[Stored items]
--- START ---

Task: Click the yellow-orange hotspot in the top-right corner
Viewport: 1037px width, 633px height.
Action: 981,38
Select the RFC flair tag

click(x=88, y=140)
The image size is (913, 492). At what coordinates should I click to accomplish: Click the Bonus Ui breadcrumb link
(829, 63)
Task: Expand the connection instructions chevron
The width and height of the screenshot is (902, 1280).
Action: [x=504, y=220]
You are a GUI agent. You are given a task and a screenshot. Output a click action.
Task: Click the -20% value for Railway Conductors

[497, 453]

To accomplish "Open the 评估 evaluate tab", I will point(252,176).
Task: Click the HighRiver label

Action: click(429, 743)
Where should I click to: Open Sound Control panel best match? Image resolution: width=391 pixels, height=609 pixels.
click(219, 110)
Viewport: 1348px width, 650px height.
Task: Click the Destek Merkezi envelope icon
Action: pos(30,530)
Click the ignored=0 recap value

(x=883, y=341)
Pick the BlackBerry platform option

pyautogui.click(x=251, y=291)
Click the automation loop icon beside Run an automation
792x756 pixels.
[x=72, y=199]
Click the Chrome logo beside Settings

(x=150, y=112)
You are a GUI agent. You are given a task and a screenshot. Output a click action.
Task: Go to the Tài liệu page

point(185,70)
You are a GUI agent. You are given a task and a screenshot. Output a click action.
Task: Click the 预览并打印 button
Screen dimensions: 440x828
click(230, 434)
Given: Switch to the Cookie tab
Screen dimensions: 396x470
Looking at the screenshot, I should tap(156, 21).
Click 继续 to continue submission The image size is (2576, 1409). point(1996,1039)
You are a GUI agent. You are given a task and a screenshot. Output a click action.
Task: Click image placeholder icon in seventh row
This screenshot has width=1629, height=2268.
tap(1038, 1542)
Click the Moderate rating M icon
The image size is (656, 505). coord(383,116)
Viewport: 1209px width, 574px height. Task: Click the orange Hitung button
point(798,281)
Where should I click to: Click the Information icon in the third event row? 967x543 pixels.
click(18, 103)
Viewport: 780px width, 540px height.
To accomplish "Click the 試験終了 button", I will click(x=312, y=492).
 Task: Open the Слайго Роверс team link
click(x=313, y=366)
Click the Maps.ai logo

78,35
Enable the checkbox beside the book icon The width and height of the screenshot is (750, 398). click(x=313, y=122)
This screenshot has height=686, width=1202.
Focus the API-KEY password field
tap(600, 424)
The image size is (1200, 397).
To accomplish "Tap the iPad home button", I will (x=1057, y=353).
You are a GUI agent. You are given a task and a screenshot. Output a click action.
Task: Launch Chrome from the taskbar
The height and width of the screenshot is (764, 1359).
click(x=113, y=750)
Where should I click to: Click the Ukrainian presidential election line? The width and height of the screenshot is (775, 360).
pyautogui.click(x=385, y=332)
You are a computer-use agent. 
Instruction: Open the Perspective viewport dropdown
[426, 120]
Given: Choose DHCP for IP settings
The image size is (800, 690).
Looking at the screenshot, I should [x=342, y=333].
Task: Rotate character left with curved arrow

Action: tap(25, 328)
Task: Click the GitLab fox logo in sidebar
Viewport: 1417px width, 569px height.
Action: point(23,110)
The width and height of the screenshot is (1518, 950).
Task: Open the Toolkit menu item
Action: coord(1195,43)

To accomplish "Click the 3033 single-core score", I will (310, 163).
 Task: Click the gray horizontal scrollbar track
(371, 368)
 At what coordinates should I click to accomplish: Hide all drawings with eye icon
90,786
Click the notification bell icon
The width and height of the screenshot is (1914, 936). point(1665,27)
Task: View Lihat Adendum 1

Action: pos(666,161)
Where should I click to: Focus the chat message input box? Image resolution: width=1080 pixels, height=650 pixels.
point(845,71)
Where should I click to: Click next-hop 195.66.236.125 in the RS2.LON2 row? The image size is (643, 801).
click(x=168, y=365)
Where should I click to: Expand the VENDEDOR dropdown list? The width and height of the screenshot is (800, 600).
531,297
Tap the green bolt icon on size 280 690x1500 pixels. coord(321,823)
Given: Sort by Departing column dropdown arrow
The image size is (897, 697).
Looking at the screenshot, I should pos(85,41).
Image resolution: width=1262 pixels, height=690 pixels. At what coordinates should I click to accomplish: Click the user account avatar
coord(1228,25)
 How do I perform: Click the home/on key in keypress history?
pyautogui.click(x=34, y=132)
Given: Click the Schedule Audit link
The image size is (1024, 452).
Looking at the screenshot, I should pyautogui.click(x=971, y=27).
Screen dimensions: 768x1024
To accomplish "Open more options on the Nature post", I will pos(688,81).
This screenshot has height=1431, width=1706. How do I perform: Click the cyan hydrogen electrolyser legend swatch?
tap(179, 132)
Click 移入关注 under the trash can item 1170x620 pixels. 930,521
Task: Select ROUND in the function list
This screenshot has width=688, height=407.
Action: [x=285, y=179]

--- END ---

ABOUT THIS EXERCISE. Starting from the line with "How do I perform: Click the home/on", write out every remaining line of the data above exactly, the final line included, and nothing before it.

COMPLETED TASK.
 How do I perform: Click the home/on key in keypress history?
pyautogui.click(x=34, y=132)
Given: Click the Schedule Audit link
The image size is (1024, 452).
Looking at the screenshot, I should pyautogui.click(x=971, y=27).
Screen dimensions: 768x1024
To accomplish "Open more options on the Nature post", I will pos(688,81).
This screenshot has height=1431, width=1706. How do I perform: Click the cyan hydrogen electrolyser legend swatch?
tap(179, 132)
Click 移入关注 under the trash can item 1170x620 pixels. 930,521
Task: Select ROUND in the function list
This screenshot has width=688, height=407.
Action: [x=285, y=179]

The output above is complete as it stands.